Recorded data:
---

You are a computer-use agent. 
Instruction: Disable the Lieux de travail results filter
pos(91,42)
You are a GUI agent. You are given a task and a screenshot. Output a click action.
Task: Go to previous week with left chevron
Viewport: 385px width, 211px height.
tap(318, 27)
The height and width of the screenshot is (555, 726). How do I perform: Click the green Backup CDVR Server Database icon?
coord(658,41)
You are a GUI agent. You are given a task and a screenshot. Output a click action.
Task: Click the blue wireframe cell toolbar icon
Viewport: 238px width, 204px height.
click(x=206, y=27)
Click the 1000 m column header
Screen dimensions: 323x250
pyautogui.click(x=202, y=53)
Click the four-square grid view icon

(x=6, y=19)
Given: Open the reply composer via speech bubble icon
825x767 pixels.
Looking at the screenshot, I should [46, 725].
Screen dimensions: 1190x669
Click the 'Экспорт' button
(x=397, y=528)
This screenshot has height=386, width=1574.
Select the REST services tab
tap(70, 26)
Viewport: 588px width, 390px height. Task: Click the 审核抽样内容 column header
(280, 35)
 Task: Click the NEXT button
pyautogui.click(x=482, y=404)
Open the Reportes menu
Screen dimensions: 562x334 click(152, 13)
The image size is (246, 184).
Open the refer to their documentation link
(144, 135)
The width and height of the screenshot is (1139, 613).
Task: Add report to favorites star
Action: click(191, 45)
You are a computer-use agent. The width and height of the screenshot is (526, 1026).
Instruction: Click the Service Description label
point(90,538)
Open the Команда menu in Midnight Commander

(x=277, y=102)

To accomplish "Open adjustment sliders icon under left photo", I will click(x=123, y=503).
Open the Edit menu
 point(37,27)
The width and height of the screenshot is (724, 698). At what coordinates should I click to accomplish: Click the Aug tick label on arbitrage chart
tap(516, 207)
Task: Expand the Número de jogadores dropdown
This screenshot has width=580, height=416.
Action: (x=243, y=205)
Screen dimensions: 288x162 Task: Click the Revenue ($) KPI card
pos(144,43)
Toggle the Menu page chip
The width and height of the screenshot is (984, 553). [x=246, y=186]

---

_YOUR GOAL_. Reproduce the records word for word, from their first line through the line containing "(x=397, y=528)", with both of those lines included.

_CORRECT RESPONSE_.
You are a computer-use agent. 
Instruction: Disable the Lieux de travail results filter
pos(91,42)
You are a GUI agent. You are given a task and a screenshot. Output a click action.
Task: Go to previous week with left chevron
Viewport: 385px width, 211px height.
tap(318, 27)
The height and width of the screenshot is (555, 726). How do I perform: Click the green Backup CDVR Server Database icon?
coord(658,41)
You are a GUI agent. You are given a task and a screenshot. Output a click action.
Task: Click the blue wireframe cell toolbar icon
Viewport: 238px width, 204px height.
click(x=206, y=27)
Click the 1000 m column header
Screen dimensions: 323x250
pyautogui.click(x=202, y=53)
Click the four-square grid view icon

(x=6, y=19)
Given: Open the reply composer via speech bubble icon
825x767 pixels.
Looking at the screenshot, I should [46, 725].
Screen dimensions: 1190x669
Click the 'Экспорт' button
(x=397, y=528)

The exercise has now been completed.